2 tablespoons canola oil
6 strips of bacon, chopped (3/4 cup)
4 cups chopped mixed vegetables, such as onions, broccoli, carrots, bell peppers and snap peas
Freshly ground pepper
One 1-inch piece of fresh ginger, peeled and julienned (1 tablespoon)
3 garlic cloves, very thinly sliced
6 cups cooked white rice
1 tablespoon tamari or soy sauce
4 large eggs
Hot sauce, for serving

How to Make It
Step 1

Preheat the oven to 400°. In a large nonstick ovenproof skillet or 
wok, heat 1 tablespoon of the oil over moderately high heat.
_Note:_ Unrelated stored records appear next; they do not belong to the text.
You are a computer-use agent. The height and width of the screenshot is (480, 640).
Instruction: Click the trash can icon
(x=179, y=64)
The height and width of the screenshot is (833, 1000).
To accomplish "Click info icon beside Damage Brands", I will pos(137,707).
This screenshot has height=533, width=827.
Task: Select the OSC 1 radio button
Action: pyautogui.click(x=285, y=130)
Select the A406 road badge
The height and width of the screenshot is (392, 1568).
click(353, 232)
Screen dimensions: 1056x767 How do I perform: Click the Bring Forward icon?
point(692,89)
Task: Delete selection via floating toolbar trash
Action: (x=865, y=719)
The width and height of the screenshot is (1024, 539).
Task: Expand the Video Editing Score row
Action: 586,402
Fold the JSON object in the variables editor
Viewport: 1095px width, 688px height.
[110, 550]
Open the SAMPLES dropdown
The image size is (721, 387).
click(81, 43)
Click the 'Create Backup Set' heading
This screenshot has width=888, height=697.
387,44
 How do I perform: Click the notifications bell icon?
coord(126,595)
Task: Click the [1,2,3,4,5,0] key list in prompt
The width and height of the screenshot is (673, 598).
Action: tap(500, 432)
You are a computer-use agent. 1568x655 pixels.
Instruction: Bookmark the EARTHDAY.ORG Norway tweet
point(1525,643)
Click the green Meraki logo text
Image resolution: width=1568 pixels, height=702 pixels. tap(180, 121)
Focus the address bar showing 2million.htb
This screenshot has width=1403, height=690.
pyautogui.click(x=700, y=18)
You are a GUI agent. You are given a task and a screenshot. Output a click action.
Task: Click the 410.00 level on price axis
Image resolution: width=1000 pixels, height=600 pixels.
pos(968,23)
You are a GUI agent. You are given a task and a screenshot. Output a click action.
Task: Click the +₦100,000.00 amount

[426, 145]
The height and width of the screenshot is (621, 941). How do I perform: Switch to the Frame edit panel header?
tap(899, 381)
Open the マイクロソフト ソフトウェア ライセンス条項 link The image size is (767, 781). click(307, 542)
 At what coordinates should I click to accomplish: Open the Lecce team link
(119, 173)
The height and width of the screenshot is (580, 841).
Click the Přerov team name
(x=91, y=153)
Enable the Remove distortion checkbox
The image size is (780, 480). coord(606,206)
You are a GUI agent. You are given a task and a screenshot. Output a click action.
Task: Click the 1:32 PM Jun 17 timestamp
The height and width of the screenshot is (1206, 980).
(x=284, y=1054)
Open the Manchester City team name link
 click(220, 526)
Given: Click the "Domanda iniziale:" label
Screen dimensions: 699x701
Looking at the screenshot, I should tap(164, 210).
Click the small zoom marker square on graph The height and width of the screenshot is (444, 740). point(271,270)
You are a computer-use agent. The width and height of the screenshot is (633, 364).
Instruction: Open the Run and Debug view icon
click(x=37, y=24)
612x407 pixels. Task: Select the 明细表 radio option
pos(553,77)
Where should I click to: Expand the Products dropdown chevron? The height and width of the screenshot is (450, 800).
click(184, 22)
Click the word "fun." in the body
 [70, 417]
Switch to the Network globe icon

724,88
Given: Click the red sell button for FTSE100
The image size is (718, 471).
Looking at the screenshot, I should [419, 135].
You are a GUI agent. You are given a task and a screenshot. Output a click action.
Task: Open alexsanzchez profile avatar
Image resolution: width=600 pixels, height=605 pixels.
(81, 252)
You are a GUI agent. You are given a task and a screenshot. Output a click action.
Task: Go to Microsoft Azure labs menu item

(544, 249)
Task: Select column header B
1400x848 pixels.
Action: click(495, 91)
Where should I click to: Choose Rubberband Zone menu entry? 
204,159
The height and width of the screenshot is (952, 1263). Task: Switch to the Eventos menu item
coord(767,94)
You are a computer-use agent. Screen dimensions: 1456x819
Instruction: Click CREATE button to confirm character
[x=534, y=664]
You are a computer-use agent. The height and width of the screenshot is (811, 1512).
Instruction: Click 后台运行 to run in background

Add the bacon and cook, stirring, until browned and crisp, about 6 minutes. With a slotted spoon, transfer to paper towels to drain.
Step 2

Add the remaining 1 tablespoon of oil to the skillet. Add the vegetables, season with salt and pepper and stir-fry over moderately high heat until crisp-tender, 3 to 5 minutes. Add the ginger and 
garlic and stir-fry for 2 minutes. Add the rice and stir-fry until heated through, about 2 minutes. Stir in the bacon and tamari and season with salt and pepper.Step 3

Using the back of a spoon, make 4 nests in the rice. Crack an egg into each nest. Transfer the skillet to the oven and bake for 5 minutes, until the egg whites are just set and the yolks are runny. Serve the fried rice at once, with hot sauce.